Kimliğinde Doğu ili yazıyorsa…: 90’lı yıllarda Federasyon’da Kürt ya da Alevi bir hakemin varlığından bahsetmek mümkün değil. 2009 yılında da Hatay’da görevli hakemler, Alevi oldukları gerekçesiyle kendilerine maç verilmediğini iddia etti. İsmi bizde saklı bir hakem, meselenin Kürt ya da Türk kimliği olmadığı iddiasında. Kişinin kimliğinde herhangi bir doğu ilinin yazmasının mesleğin önüne set çekmek için yettiğini söyleyen hakem, “Bizleri burada yabani gibi görüyorlar” diyor.

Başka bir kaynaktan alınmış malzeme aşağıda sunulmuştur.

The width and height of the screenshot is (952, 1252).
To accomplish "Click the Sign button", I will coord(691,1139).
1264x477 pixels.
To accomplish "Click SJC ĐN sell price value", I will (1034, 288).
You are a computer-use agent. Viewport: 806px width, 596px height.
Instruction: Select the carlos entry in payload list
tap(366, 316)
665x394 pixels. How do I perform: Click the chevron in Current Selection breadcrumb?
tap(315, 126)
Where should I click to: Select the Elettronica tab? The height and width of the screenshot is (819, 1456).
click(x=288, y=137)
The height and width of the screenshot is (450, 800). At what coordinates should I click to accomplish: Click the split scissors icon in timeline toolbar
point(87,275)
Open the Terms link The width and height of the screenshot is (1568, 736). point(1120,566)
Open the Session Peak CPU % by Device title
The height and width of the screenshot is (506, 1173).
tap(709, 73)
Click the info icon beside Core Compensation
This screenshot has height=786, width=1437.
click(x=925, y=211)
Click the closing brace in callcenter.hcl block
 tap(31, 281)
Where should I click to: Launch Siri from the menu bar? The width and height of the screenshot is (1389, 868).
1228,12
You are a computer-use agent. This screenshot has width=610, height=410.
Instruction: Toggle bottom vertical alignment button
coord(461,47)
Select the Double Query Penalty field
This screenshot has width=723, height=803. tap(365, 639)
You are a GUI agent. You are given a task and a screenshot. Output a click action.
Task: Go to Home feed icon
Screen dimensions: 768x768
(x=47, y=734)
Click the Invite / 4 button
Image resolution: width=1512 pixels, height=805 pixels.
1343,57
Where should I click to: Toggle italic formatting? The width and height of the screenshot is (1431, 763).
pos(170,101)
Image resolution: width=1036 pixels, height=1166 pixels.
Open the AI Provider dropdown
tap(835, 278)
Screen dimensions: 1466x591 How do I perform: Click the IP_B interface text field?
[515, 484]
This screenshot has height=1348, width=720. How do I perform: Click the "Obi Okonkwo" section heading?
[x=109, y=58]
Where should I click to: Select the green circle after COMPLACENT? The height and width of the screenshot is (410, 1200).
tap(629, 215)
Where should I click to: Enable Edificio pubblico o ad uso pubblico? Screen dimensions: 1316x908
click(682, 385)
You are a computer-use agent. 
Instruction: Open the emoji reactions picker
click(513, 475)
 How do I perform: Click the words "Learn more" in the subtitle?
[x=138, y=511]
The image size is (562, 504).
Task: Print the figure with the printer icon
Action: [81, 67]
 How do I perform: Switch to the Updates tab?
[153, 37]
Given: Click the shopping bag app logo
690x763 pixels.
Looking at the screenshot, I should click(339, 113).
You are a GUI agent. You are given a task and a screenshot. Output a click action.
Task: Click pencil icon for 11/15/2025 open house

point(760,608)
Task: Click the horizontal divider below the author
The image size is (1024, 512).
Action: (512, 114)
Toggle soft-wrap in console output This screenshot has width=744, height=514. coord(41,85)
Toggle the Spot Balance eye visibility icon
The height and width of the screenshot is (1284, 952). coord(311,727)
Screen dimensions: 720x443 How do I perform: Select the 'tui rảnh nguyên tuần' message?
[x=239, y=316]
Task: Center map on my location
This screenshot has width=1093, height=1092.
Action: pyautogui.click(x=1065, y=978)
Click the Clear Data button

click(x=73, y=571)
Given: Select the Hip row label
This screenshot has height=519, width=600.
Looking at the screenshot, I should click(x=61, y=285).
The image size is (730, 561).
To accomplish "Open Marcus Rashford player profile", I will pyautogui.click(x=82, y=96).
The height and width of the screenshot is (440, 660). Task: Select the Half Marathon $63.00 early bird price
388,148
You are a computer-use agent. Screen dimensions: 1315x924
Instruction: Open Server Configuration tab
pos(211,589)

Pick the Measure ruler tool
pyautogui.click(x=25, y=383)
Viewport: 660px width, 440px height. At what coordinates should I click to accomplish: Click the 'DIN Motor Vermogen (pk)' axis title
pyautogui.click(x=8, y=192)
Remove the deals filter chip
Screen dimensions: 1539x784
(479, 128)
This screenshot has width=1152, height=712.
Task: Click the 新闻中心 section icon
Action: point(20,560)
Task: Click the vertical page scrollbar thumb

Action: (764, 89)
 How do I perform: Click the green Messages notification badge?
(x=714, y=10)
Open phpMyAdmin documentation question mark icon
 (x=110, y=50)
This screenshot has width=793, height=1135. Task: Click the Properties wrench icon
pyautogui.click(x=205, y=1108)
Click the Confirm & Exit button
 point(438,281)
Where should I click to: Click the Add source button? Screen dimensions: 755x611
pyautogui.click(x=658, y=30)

”Bizim yamyam”: Siyahi oyuncular da ayrımcılıktan nasibini alıyor elbette. Trabzonspor’un eski başkanı Mehmet Ali Yılmaz mesela, 1998-1999 sezonunda Trabzonspor’un siyahi futbolcusu Kevin Campbell için “Bizim yamyamı gol makinesi diye aldık, çamaşır makinesi çıktı” dedi. Yılmaz’ın bu gafının üzeri, elbette ki ceza almadan kapatıldı. Kevin Campbell ise takımdan ve Türkiye’den ayrıldı. Elinde kırık kalbiyle...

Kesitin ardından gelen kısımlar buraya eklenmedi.